What mattered more to Scott was that the Masters had been the only major an Australian had never won. He was among dozens of golfers who routinely rose in the early hours of Monday morning for the telecast, only to watch a horror show. The leading character was Greg Norman, who had four good chances to win, none better than when he blew a six-shot lead on the last day to Nick Faldo in 1996.

There was Jim Ferrier in 1952 and Bruce Crampton 20 years later. Scott and Jason Day tied for second just two years ago. Norman, though, was the face of Aussie failures at the Masters, and Scott paid him tribute in Butler Cabin before he slipped on that beautiful green jacket.

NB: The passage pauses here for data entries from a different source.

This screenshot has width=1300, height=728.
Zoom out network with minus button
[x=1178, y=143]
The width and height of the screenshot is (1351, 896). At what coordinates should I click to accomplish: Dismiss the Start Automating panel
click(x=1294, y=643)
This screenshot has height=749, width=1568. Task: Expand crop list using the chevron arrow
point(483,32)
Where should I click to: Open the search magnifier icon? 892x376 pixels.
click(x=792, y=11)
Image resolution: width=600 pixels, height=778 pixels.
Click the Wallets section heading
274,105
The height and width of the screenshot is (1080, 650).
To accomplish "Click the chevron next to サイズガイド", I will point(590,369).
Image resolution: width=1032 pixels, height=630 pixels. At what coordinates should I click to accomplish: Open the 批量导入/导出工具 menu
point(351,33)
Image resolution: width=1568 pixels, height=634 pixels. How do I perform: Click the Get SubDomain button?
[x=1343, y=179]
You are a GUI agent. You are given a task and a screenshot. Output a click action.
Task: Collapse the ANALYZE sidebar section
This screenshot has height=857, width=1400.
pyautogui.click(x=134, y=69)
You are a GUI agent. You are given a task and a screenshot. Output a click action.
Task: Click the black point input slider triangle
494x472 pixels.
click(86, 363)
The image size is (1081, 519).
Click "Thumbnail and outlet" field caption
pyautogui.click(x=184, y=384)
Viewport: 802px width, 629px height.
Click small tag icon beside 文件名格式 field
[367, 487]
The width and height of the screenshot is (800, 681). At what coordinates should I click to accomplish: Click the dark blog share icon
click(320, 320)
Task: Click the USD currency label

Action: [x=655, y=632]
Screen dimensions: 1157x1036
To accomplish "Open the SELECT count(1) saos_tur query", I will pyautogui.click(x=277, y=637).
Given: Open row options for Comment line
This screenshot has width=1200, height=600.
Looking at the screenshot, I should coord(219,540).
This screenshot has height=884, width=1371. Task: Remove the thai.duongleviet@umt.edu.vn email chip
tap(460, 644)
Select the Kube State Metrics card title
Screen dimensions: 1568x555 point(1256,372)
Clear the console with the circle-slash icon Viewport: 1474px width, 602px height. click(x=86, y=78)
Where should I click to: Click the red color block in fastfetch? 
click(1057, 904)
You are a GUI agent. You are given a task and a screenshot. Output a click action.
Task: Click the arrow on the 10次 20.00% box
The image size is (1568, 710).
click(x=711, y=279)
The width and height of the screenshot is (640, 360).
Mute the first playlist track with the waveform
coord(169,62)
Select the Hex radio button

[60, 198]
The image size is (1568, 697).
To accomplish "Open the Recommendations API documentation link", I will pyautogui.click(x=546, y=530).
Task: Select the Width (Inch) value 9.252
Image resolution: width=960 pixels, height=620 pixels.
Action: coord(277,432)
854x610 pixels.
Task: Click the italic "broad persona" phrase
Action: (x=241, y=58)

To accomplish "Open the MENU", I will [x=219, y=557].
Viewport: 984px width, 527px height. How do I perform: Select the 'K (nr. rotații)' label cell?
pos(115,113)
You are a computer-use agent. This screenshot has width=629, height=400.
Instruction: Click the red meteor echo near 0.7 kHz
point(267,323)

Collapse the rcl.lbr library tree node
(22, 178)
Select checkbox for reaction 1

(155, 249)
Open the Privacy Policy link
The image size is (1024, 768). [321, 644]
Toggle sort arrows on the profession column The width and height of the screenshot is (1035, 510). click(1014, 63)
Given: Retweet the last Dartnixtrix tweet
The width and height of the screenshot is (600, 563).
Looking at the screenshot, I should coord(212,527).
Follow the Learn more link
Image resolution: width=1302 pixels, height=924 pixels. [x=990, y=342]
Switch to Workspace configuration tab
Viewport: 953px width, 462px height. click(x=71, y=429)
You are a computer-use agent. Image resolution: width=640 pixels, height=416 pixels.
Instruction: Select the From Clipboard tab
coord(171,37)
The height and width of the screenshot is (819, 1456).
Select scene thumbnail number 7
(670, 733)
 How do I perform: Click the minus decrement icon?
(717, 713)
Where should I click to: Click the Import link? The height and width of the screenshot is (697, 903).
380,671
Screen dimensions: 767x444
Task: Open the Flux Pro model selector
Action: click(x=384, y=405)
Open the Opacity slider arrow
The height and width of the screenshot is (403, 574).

“Australian is a proud sporting nation, and this is one notch in the belt we never got,” Scott said. “It’s amazing that it came down to me today. But there’s one guy who inspired a nation of golfers, and that’s Greg Norman. He’s been incredible to me and all the great golfers. Part of this belongs to him.”

Scott was just as gracious in victory as he was last summer at Royal Lytham & St. Annes. He and Cabrera flashed a thumbs-up to each other after their shots into the 10th hole in the playoff, and they walked off the 10th green with their arms around each other when it was over.

“Such is golf,” Cabrera said. “Adam is a good winner.”

It was a riveting conclusion to a week filled with some awkward moments. There was the one-shot penalty called against 14-year-old Guan Tianlang that nearly kept the Chinese teen from becoming the youngest player to make the cut. There was the illegal drop by Tiger Woods, who was given a two-shot penalty over questions and confusion about why he was not disqualified for signing an incorrect card.

And at the end, there was shot-making at its finest.

Scott didn’t make a bogey after the first hole, and he really didn’t miss a shot the rest of the day on a rainy Sunday at Augusta. He just couldn’t get a putt to fall until it really mattered. Then, he made two of them.

Day closed with a 70, his second close call at the Masters in three years. This one hurt far more because he had a two-shot lead when he stepped to the 16th tee.

He ran off three bold birdies down the stretch – getting up-and-down from the back bunker on the 13th, a 10-foot putt on the 14th, and capitalizing on a break at No. 15 when his drive ricocheted out of the trees into the fairways, allowing him to reach the green in two.